Everything about that first show was about POWER. There was an undeniable thrill of seeing those Serras, installed s they were in a building constructed to hold them (and even larger iterations down the line). After years of seeing the Serra's installations at Gagosian, the Modern, Dia and elsewhere, like a lot of New Yorkers, I have become a bit inured to the work. But not entirely - nothing can take away the thrill of seeing those things on the move. It's like watching a line of industrial-scaled leaf cutter ants carrying home a dismembered supertanker. Its good to be reminded that art can thrill - and I was happy to share what I knew would be a thrill with the Brins.
Ed Burtynsky; Richard Serra
I asked David and Cheryl if either of them had ever heard of Serra or seen any of his work - a friend of David's who knew he was planning to visit Chelsea had told him to be sure to see "the metal pieces" - so they were coming to the work with fresh eyes.
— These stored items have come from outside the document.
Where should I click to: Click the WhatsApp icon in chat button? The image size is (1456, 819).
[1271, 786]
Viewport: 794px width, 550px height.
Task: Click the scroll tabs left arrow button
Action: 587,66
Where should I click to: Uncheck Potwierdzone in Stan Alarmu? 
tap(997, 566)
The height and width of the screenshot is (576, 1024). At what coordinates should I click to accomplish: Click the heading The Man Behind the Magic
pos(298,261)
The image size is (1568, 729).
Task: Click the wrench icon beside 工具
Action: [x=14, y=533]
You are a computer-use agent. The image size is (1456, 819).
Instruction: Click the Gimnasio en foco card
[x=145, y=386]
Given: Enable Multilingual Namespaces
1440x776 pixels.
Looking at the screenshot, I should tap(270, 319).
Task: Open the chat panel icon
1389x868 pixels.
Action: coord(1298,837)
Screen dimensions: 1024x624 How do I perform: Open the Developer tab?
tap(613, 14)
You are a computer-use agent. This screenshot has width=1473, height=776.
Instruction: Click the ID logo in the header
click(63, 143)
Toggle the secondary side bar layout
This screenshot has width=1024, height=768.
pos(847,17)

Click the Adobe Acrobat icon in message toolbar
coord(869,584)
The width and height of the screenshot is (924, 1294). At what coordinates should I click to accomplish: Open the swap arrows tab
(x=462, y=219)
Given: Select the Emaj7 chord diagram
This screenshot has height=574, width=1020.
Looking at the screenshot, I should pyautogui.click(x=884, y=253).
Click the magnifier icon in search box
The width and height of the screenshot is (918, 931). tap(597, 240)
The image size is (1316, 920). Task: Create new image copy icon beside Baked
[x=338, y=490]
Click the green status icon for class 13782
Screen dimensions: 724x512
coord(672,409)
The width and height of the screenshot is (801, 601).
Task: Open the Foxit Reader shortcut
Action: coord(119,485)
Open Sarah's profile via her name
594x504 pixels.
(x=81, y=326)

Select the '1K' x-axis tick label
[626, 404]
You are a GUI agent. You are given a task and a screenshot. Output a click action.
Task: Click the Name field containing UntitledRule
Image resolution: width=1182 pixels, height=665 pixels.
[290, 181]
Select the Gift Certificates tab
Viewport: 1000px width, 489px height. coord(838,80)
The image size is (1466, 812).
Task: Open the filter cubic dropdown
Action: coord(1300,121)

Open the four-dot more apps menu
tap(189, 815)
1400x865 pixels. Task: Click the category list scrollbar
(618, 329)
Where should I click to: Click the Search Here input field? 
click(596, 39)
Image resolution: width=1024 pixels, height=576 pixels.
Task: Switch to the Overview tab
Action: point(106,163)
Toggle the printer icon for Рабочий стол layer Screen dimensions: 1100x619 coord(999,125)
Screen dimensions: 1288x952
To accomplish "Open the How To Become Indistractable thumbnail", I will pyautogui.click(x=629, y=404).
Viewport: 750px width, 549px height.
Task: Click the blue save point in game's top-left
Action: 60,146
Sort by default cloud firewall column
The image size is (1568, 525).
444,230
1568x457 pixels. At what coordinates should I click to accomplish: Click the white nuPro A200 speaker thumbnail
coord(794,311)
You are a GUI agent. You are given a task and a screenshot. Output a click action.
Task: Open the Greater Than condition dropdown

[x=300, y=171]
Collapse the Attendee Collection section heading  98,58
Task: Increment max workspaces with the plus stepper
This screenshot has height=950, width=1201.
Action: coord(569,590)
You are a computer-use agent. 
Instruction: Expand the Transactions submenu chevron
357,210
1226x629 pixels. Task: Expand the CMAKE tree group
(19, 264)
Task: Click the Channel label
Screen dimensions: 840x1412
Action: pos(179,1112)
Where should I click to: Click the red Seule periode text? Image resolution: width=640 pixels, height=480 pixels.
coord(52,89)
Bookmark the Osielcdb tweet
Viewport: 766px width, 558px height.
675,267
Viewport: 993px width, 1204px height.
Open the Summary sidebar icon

As the three of us entered the gallery and faced the first canyon-like entrance to the installation I introduced Serra as an abstract artist. I told them that his work was born out of a particular Prewar (WWII) surrealist tradition that had coalesced in New York; that the Americans had focused less on dream-like imagery and more on the procedural logic of automatism. The French had Salvador Dali, we got Jackson Pollock.
That New World surrealist automatism become a school of abstraction, not abstracted forms like the cubists, but paintings as things in-and-of-themselves - paint as paint, no referent. In the Postwar years that ethic of truth-to-materials and anti-illusionism hardened into a dogma that gave way to group of young Turks making real things in real space (minimalism). The minimalists made plywood and sheet metal boxes. The scope of their installations was relatively modest - especially compared to the one David and Cheryl and I were standing within when I told them that story.
Castle Bravo Blast (1954); Richard Serra (2011)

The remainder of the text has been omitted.